I have found in recent weeks that love is very much like a testimony of the Church; it must be feed or it starts to fade. Not that I was starting to love my wife any less but loving her had lost some of the giddiness that it had before. I have started recently to try to feed it more, not simply do more but think about it all more and watch what I am thinking about. It has made a huge difference. I feel that recently I have loved my wife more then I have in a long time.

Not only have I been trying to change my attitude and behaviors but this last week my wife and I went to her cousin's sealing. It was amazing to listen to the sealer and what he had to say, not because it was so profound but rather because it made me think more of my wife and how great she is.

Maybe it was a little step in becoming a less inadequate husband, regardless I will be implementing some of the things that I have learned for these recent experiences. I do not think that they are intricate puzzles that are now solved but will help. Another think that we have recently started on is a goal to go on a cruise together, I think planning a lover's get-away has also helped.

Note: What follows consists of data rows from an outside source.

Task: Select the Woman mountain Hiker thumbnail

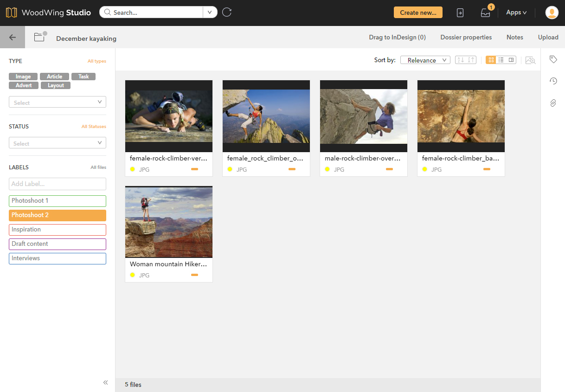Action: (169, 223)
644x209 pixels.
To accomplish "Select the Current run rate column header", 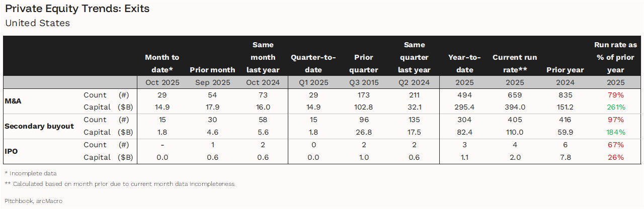I will click(x=515, y=63).
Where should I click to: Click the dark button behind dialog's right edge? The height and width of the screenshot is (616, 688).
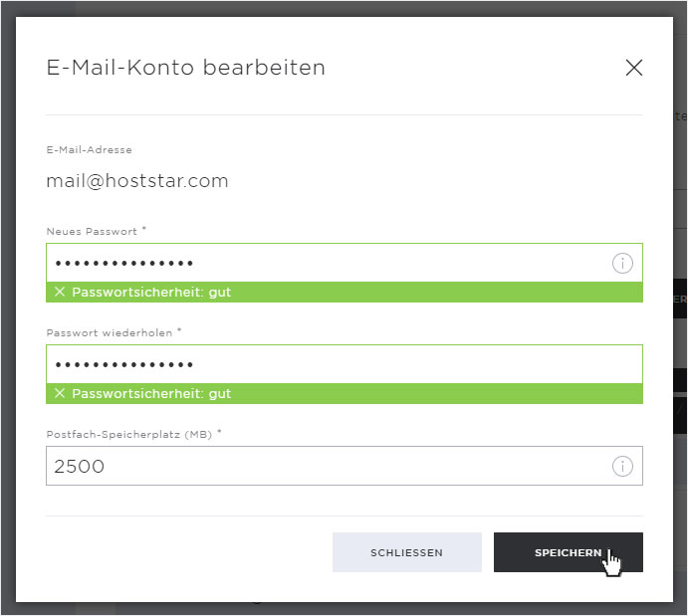pyautogui.click(x=680, y=299)
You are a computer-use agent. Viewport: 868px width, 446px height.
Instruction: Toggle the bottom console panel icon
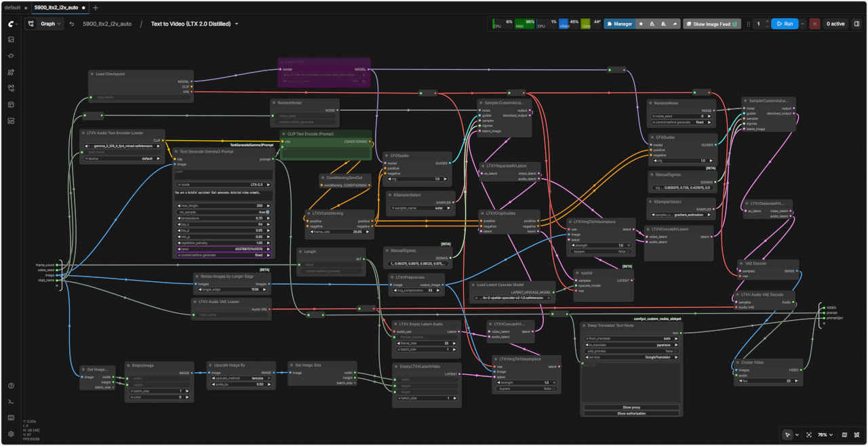pos(11,402)
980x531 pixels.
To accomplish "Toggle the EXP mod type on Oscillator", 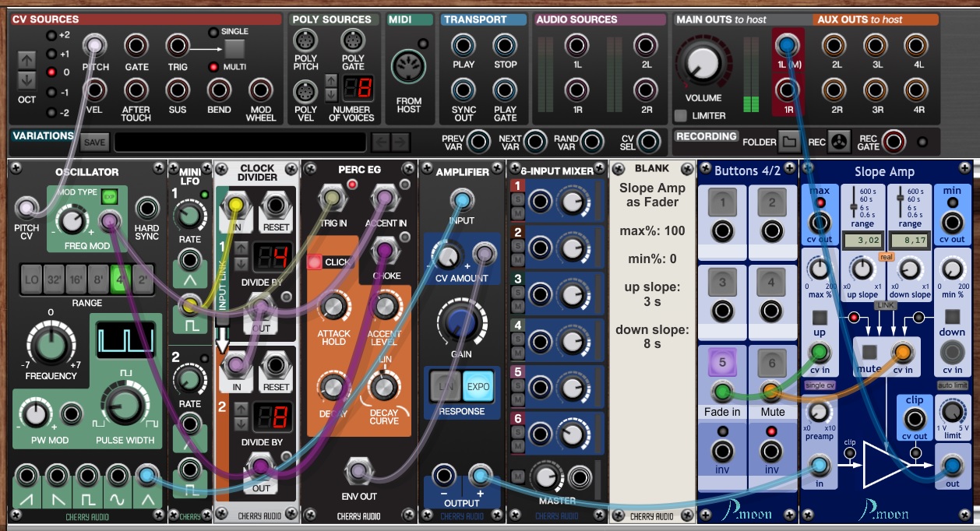I will (x=109, y=197).
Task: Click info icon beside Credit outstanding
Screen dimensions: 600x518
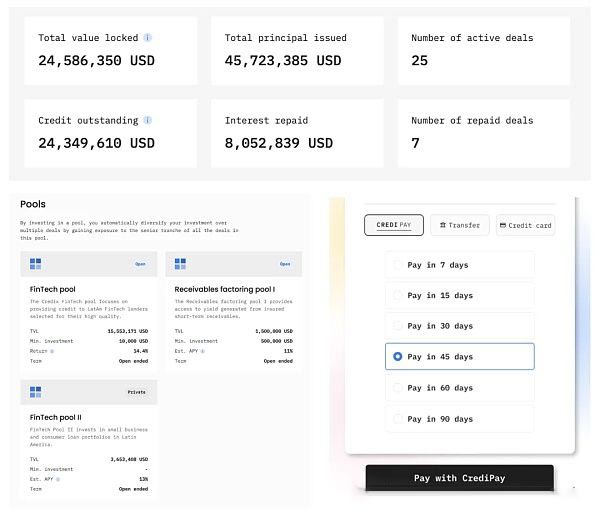Action: pos(147,120)
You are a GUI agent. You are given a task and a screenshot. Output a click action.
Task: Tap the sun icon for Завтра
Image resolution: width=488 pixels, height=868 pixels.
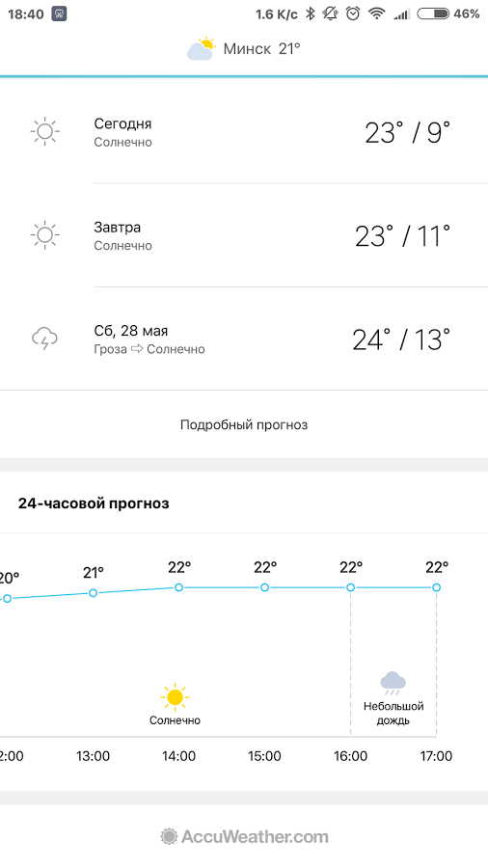[x=44, y=234]
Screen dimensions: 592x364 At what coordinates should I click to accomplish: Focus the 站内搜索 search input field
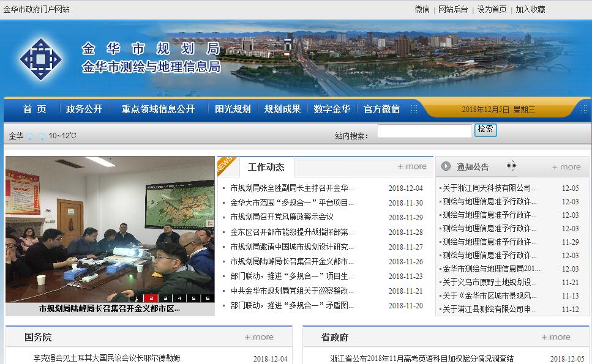(424, 131)
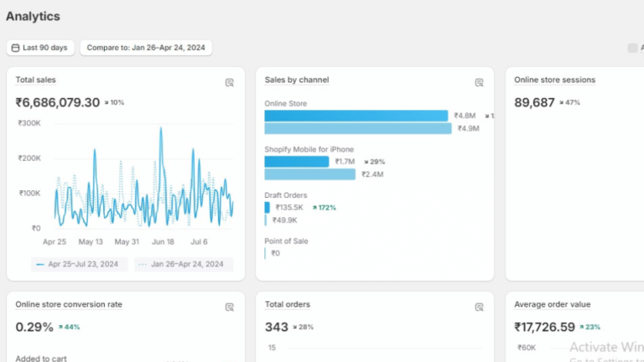Viewport: 644px width, 362px height.
Task: Toggle the Apr 25–Jul 23, 2024 legend series
Action: (80, 264)
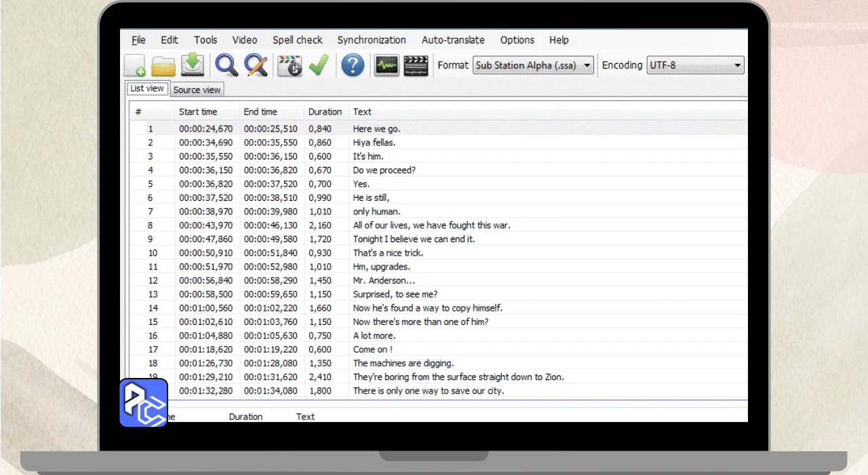Click the green checkmark Spell check icon
The height and width of the screenshot is (475, 868).
pos(319,66)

I love my wife, I hope that I can find some fun ways to show her just how much I do, feel free to share any ideas.

Saturday, September 1, 2007

The Start of All Things

It could be said that all things must start somewhere, whether that is true or not is not the purpose of this blog; the purpose of this blog is to address how things start, not where. All things, thanks to God's great mandate, start in a perfect and glorified state; however, we tend to start things in a very different state; inadequacy.

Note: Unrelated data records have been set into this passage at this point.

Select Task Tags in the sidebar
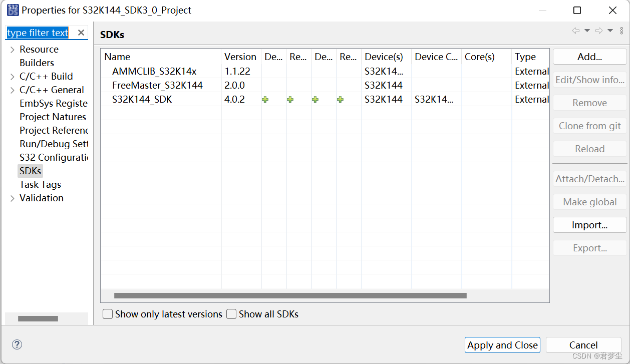This screenshot has width=630, height=364. (x=40, y=184)
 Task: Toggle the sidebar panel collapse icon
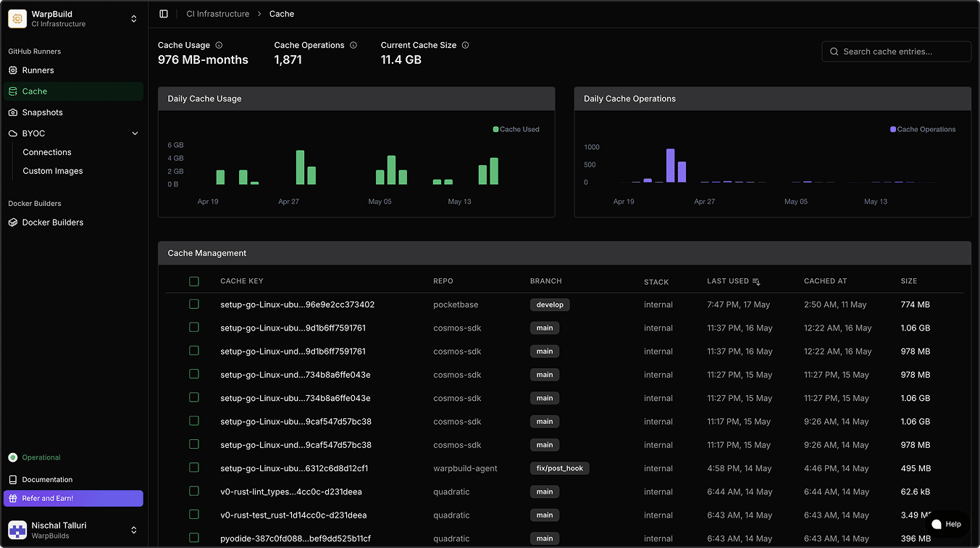(163, 13)
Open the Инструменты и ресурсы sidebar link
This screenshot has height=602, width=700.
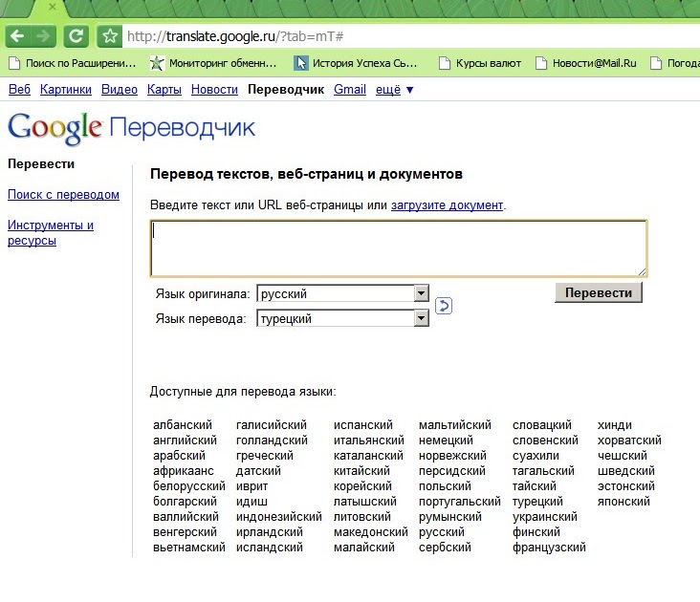click(x=50, y=233)
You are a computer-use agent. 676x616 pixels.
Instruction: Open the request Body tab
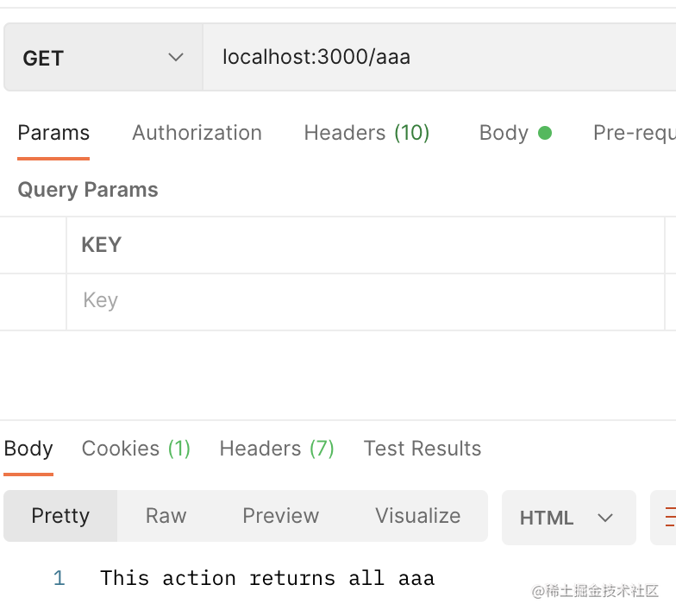[504, 133]
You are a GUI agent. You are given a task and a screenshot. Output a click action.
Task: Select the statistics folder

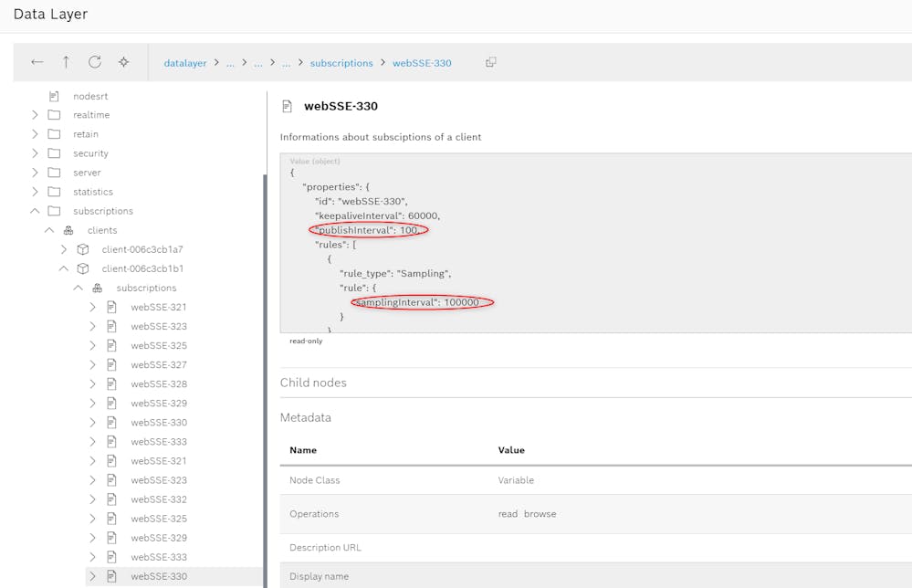coord(93,192)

Everything we learn we know inadequately long before we truly begin to understand it. Every project we begin, at its roots, was started inadequately even in our lives, we started out with quite of a few inadequacies.

Some of my own that I thought about when contemplating starting a blog and wondering what to do for it were these
  • Web Programing
  • Fatherhood
  • Being an amazing Husband
  • Dating
  • Politics
  • Teaching
  • Writing
This is by no means a comprehensive list, but just a few things where I wish I knew more; that I was less inadequate.

It has been quoted, Our worst fear is not that we are inadequate, our deepest fear is that we are powerful beyond measure (Nelson Mendela or Marianne Williamson, you decide). If that is the case then be prepared, for this blog will be an outpouring of my inadequacies in a hope that I can get better, learn more, and, if nothing else, get them off my chest.

Without further adieu I welcome you and me to Inadequacy, for truly it is Gods most loving encouragement to become something more then we are currently.